◆ **Document extract**:
Just because evolution is governed by randomness doesn't mean you can't make educated predictions about how an organism will evolve (at least given a set of otherwise constant environmental pressures, which is far from assured in the article's E Coli experiment). This is the whole premise behind convergent evolution: https://en.wikipedia.org/wiki/Convergent_evolution
I completely agree. I think this is an excellent way to study evolution. I just don’t see anything particularly novel in the research (not saying it’s not deserving to be studied or published- But I don’t get why it was presented the way it was in the article other than drumming up publicity)
You can make a prediction about what not how. Set things up and E Coli will develop antibiotic immunity, repeat the experiment 100 billion times and you might see 1+ billion different solutions. Insert fragments of a solution and repeat the experiment and you increase the odds to get the same solution, but the original solution space was still vast.

Consider, we say cancer mutates to disable specific genes, but not how those genes are disabled because it's outcomes not methods that are so common.

> repeat the experiment 100 billion times and you might see 1+ billion different solutions

You won't, though. There has been some excellent research on this done by amongst others Burmeister and Meyer in the Lenski group. Evolution is 'channelled' into certain solutions by its previous history and the process of co-evolving with other species.

That simply means some solutions are more probable than others, but there is a very long tail. Or at least as extrapolated from computer simulations.
Sure. It's still a game of chance. However, evolution is not random in the purest sense. Evolution itself skews the distribution of the kind of mutations you see.

For example: on of the papers by the Lenski labs show that the lambda phage evolves a certain defense mechanism very reliably in duplicated studies, despite it requiring several very specific mutations.

Random does not mean a uniform distribution. Toss 2 six sided dice and 2's and 12's are uncommon. But it's still a random process.

Also, saying you often get some set of mutations may be likely if subsets of those mutations provide advantages or there is some process that makes those mutations more likely.

Not true. Optimization of chemistry is going to happen unless explicitly hindered by something else. Here, they basically crippled a protein that increases the fidelity of protein synthesis, so there's a fitness advantage to any bacteria that can increase the effectiveness of the ancestral version. It wouldn't matter if the bacteria were in a swamp or someone's intestines or a petri dish - better protein synthesis is always better.
I mean, there is no determinism in so much as the universe is chaotic, but we have evolved methods to nudge evolution into certain, helpful directions. For example mate selection guides evolution. Even aspects like lifespan influence gene flow. There is a hyper system that is smarter than mere random chance.

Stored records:
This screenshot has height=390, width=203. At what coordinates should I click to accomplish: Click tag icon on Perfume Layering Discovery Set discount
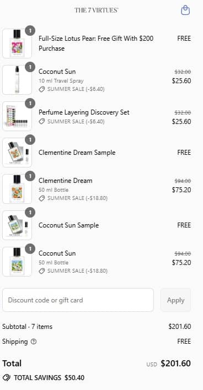pyautogui.click(x=42, y=122)
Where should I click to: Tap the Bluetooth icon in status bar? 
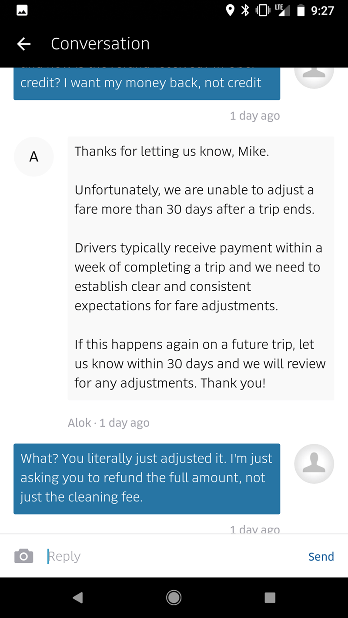[245, 10]
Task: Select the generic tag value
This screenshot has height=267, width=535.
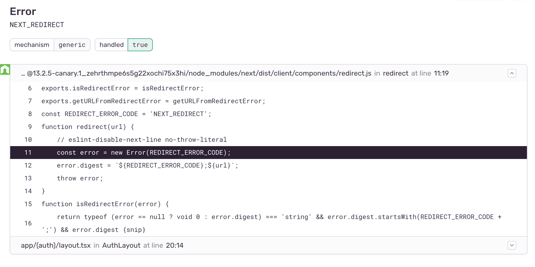Action: click(72, 45)
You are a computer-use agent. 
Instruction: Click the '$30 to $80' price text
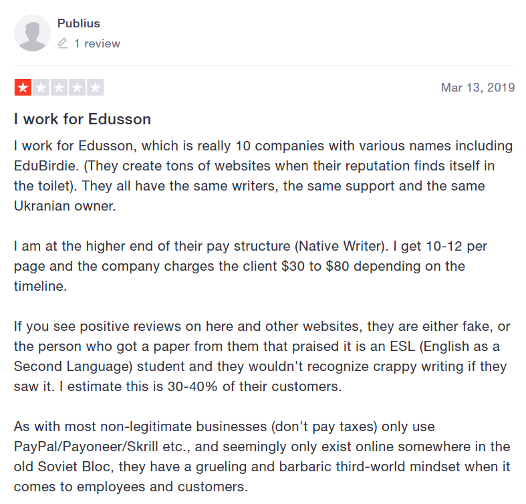(x=315, y=266)
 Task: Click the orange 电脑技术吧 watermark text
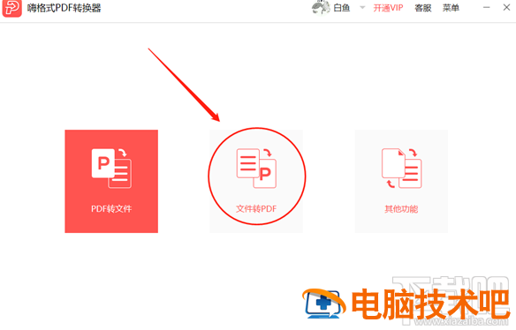click(x=430, y=304)
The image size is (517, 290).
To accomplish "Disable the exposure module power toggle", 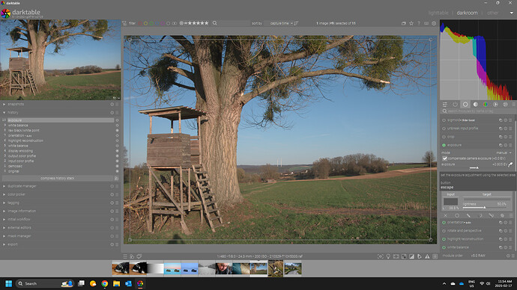I will point(444,145).
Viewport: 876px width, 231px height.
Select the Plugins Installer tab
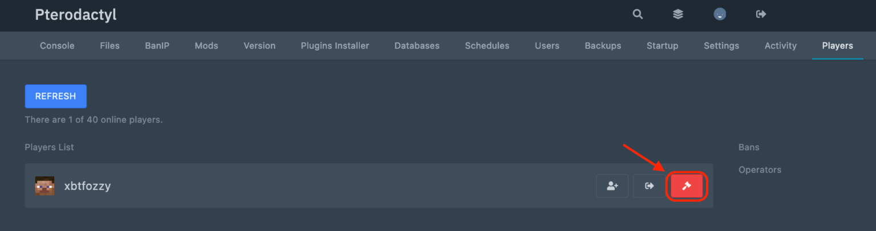pyautogui.click(x=335, y=46)
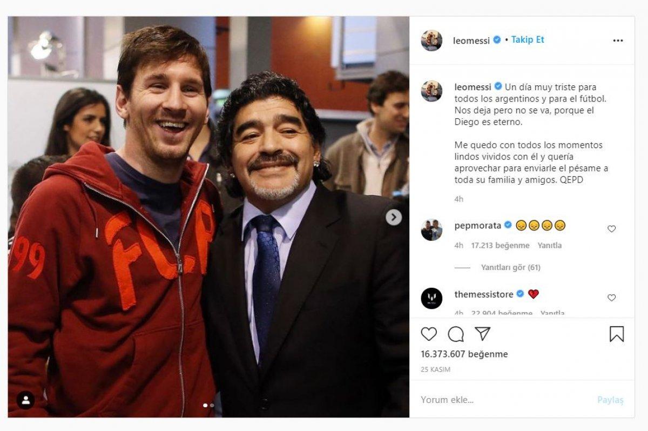
Task: Like themessistore's comment with its heart toggle
Action: (x=611, y=297)
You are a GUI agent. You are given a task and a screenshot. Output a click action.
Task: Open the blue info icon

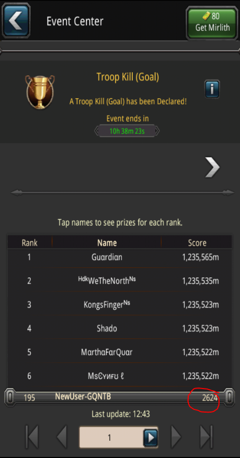point(212,89)
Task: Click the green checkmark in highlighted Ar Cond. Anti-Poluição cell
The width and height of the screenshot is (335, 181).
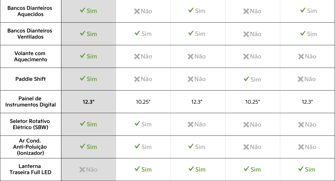Action: click(x=82, y=146)
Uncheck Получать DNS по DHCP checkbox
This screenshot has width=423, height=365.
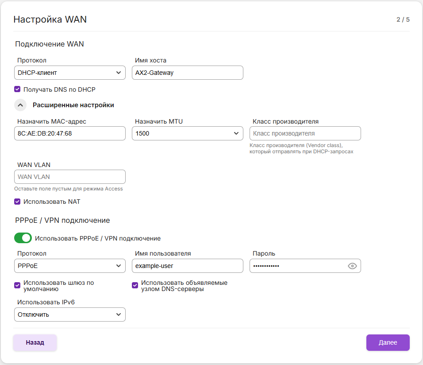[x=18, y=89]
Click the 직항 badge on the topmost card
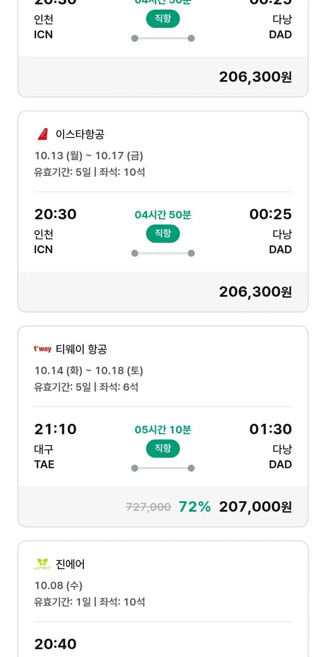This screenshot has width=326, height=657. click(163, 19)
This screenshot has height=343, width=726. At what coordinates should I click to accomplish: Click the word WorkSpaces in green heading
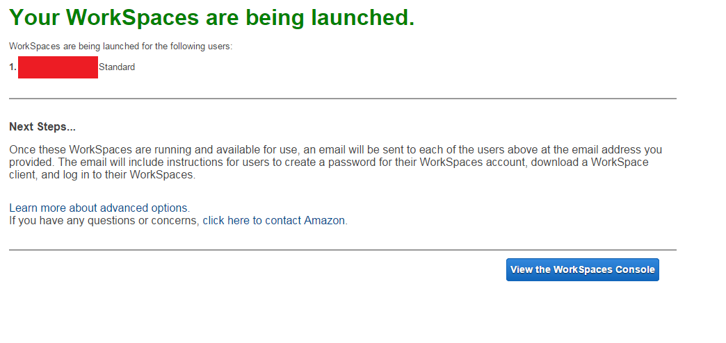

◆ **Your objective**:
List the settings that the evolution discussion names in the sentence beginning "It wouldn't matter if the bacteria were".

◆ **Task result**:
- a swamp
- someone's intestines
- a petri dish